_PROVIDED RECORDS_
......

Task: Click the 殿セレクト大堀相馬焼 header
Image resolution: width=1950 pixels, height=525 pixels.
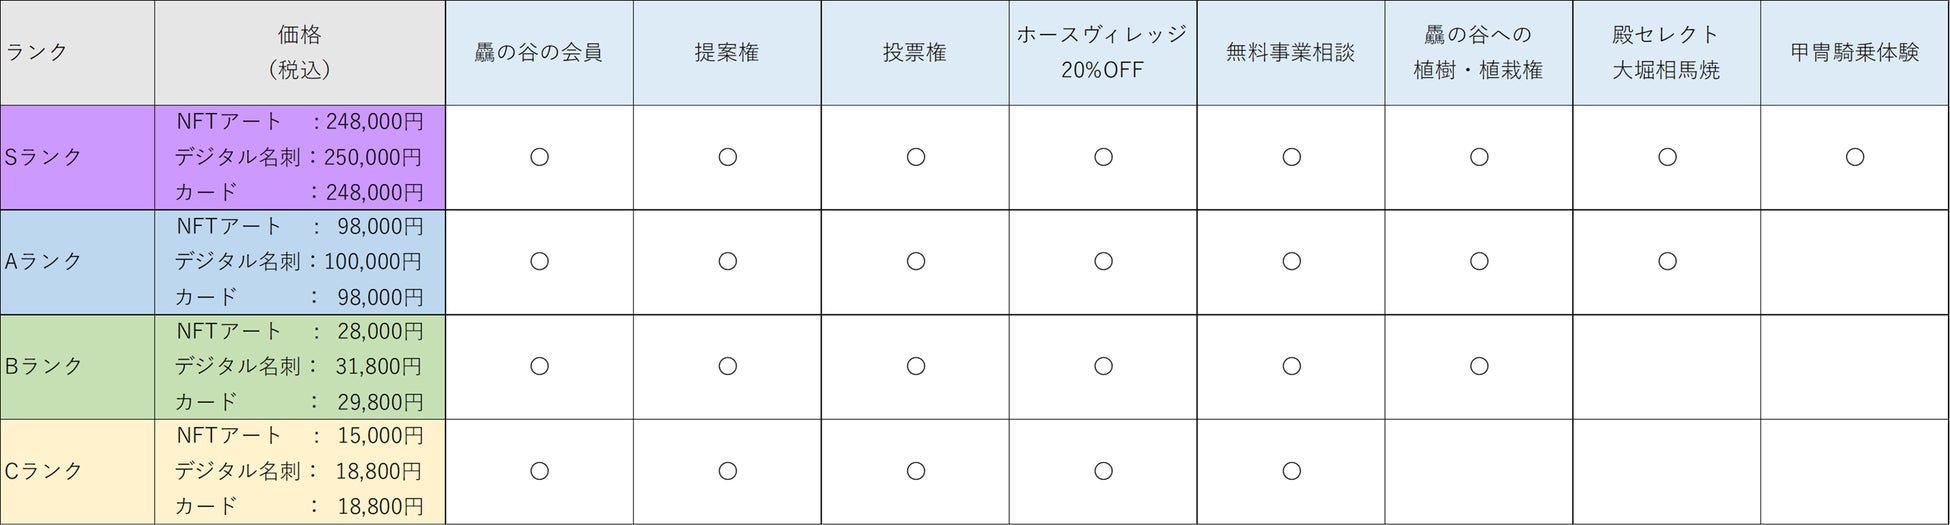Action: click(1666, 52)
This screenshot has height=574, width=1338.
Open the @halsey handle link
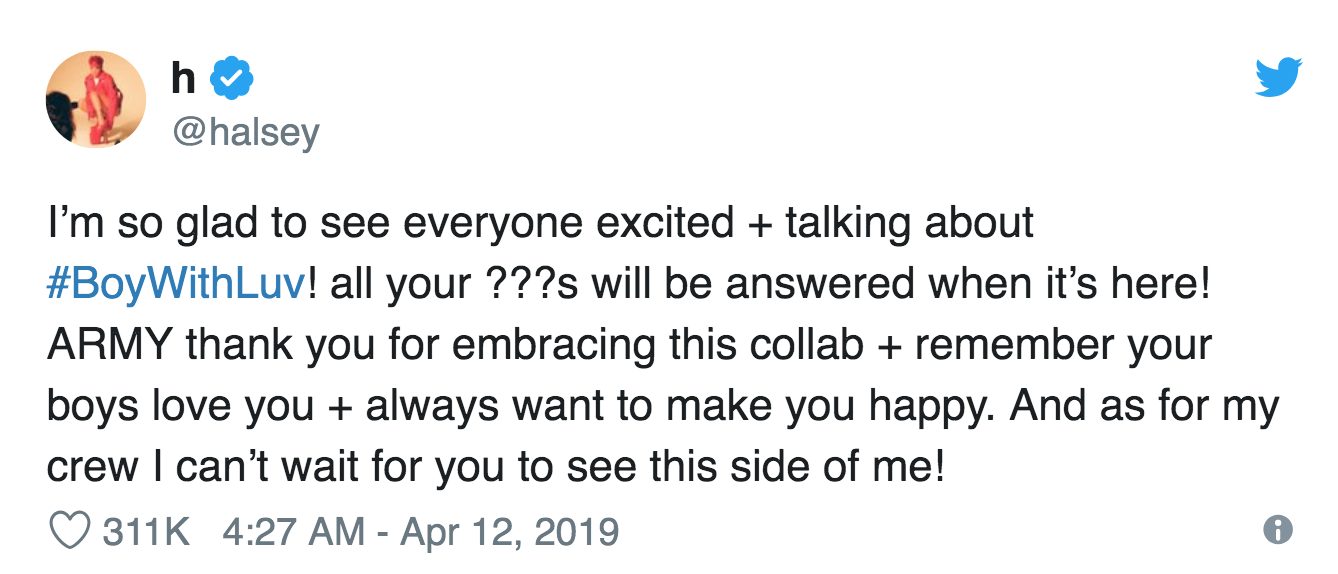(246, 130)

......

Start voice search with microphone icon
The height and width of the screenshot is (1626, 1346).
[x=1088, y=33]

......

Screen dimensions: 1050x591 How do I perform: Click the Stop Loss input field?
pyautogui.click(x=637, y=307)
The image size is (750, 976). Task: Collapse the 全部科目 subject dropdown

......

_WHAT YOU WILL DO_
Only lines that contain "Task" are needed, so copy each of them from the data.

_EXERCISE RESULT_
Task: Click the 殿セレクト大堀相馬焼 header
The image size is (750, 976). Task: Collapse the 全部科目 subject dropdown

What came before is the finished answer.